I know this kind of thing has been asked thousands of times over the years, but all of the answers I can find on google are several years old, and I'm wondering if there's anything better that has been made since then. 

Since Nintendo hasn't re-released Pokemon Stadium 1 to go with the R/B/Y Virtual Console games, I was thinking of getting my in-game party into Pokemon Stadium another way, and since I don't have the ability to put save files into my physical carts, emulation seems the best route. However, N64 emulation has always been sketchy, so the graphics are always messed up in one way or another. So I'm wondering: has anything changed? Is there a better emulator/graphics plugin for Pokemon Stadium 1-2 than Glide64 and Jabo direct?


----------



## the_randomizer (Aug 30, 2017)

GlideN64 would be the best one to use, but you will need a decent GPU to run it.


----------



## BlueLeafeon (Aug 30, 2017)

the_randomizer said:


> GlideN64 would be the best one to use, but you will need a decent GPU to run it.

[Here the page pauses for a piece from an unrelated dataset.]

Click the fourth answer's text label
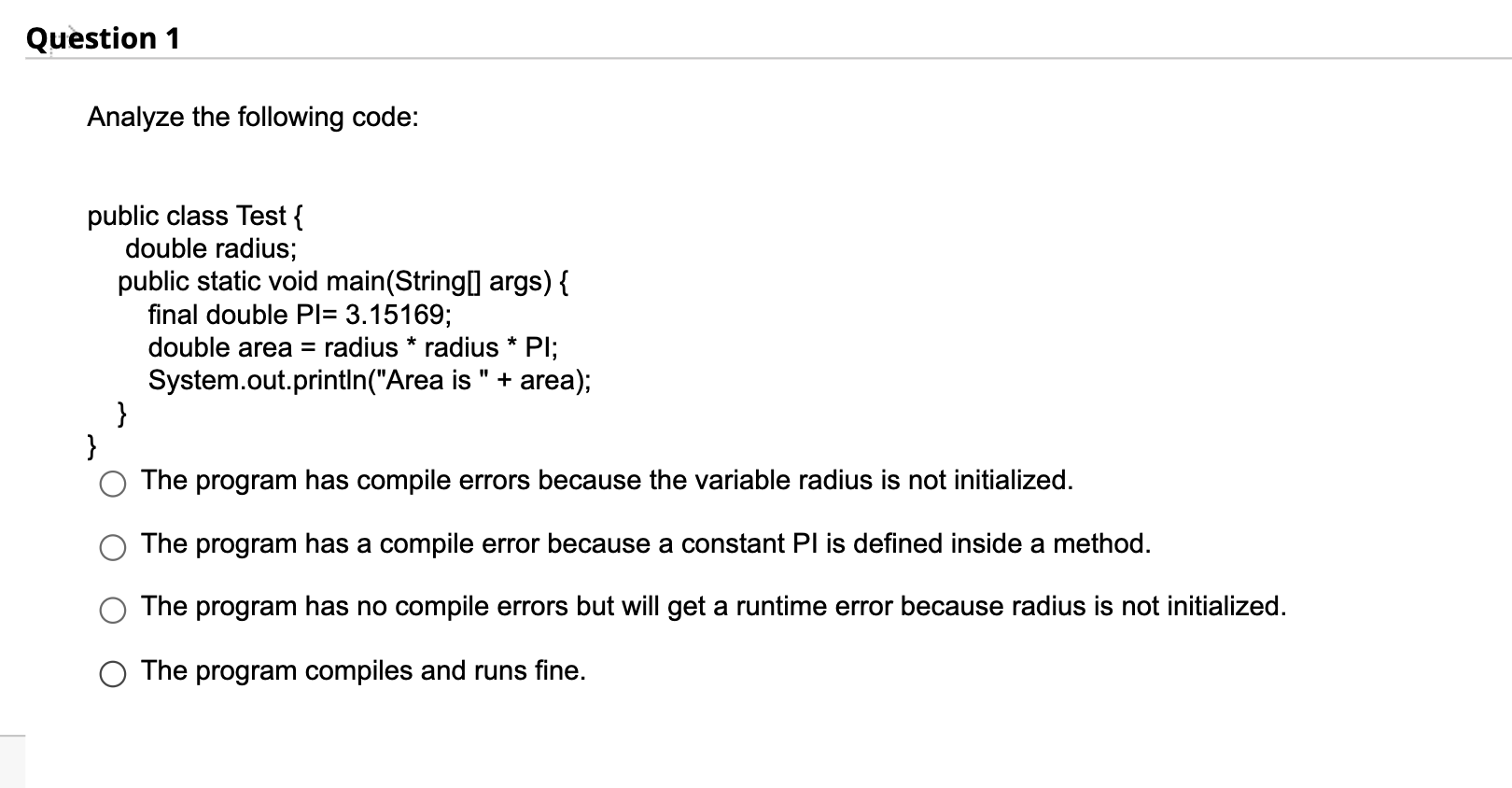Viewport: 1512px width, 788px height. [363, 670]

What does "decent gpu" mean, precisely? 

Glide64 works for most of PS2, from what I've seen, but it still has some flaws (the Pokemon mugshots are wonky and the minigames are completely unplayable, although the latter is resolved by switching graphics plugin to the other default one that came with Project64, it's still kind of sad)


----------



## the_randomizer (Aug 30, 2017)

BlueLeafeon said:


> What does "decent gpu" mean, precisely?
> 
> Glide64 works for most of PS2, from what I've seen, but it still has some flaws (the Pokemon mugshots are wonky and the minigames are completely unplayable, although the latter is resolved by switching graphics plugin to the other default one that came with Project64, it's still kind of sad)

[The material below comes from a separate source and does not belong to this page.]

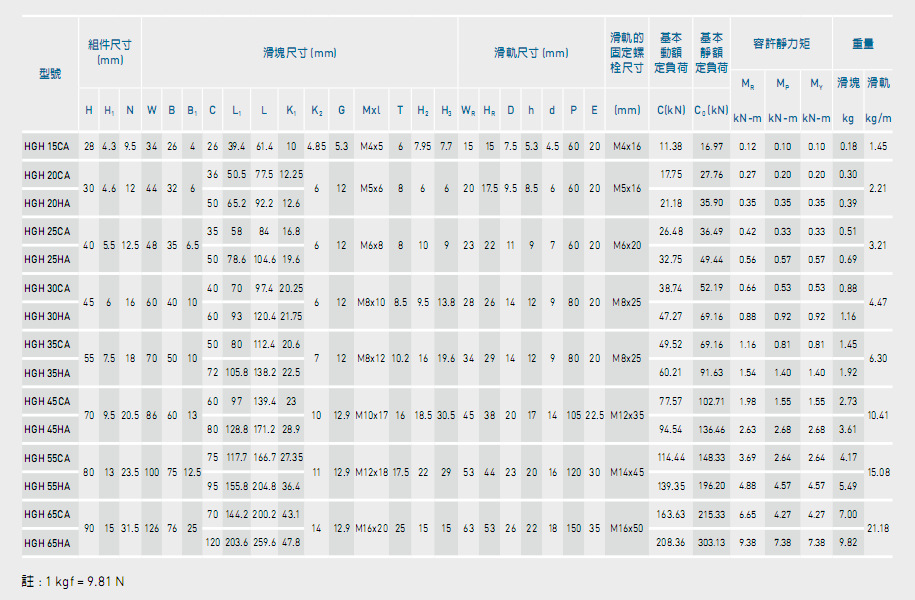Click the 組件尺寸 (mm) header
Image resolution: width=915 pixels, height=600 pixels.
click(110, 52)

Mid range GPU, can't use integrated/IGP crap level hardware, to put it bluntly.  Jabo is outdated, the author has abandoned the project. GlideN64 emulates most of the N64's  graphics hardware properly, Glide 64 is outdated as well. Use GlideN64.


----------



## BlueLeafeon (Aug 31, 2017)

Didn't realize that N made all the difference. lol

Is GLideN64 compatible with Project64? The only release of it I can find says it's for Mupen64Plus and "Zilmar-specs emulators," whatever that is. I tried using it anyway, and the entry screen was totally screwed up. It seemed to load the minigames section fine, but then crashed upon entering battle.


----------



## DrayanoX (Sep 15, 2017)

The Zilmar spec version is the version to use with project64. If you have any problems with that emulator i can recommend you trying out mupen64plus, here it's bundled with glideN64 and a gui so you don't have anything to configure https://m64p.github.io/


----------



## papermanzero (Sep 17, 2017)

GlideN64 with Mupen64plus is the way to go.

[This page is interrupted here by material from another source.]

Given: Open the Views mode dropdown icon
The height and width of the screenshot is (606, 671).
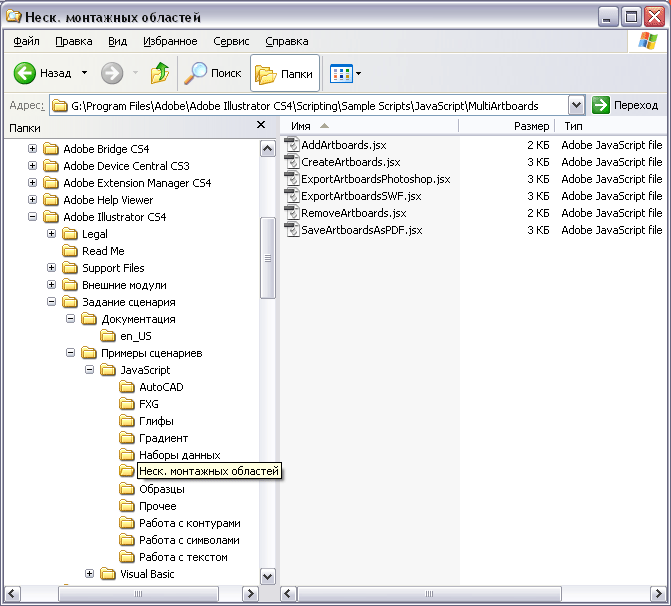Looking at the screenshot, I should coord(346,73).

By the way. Sergey, the developer of gliden64, opened a new patreon page.
https://www.patreon.com/Gliden64

With the support he would be able to improve the plugin even more.


----------



## BlueLeafeon (Oct 4, 2017)

DrayanoX said:


> The Zilmar spec version is the version to use with project64. If you have any problems with that emulator i can recommend you trying out mupen64plus, here it's bundled with glideN64 and a gui so you don't have anything to configure https://m64p.github.io/


Wound up trying this because P64 was like "derp I don't feel like loading GlideN64 today, so have the default instead." 

How do I get mupen to load things for the transfer pak? I can change the option in the controller settings, but there's nowhere for me to direct the emulator to the save/rom file in order to make the GBC games usable with it.


----------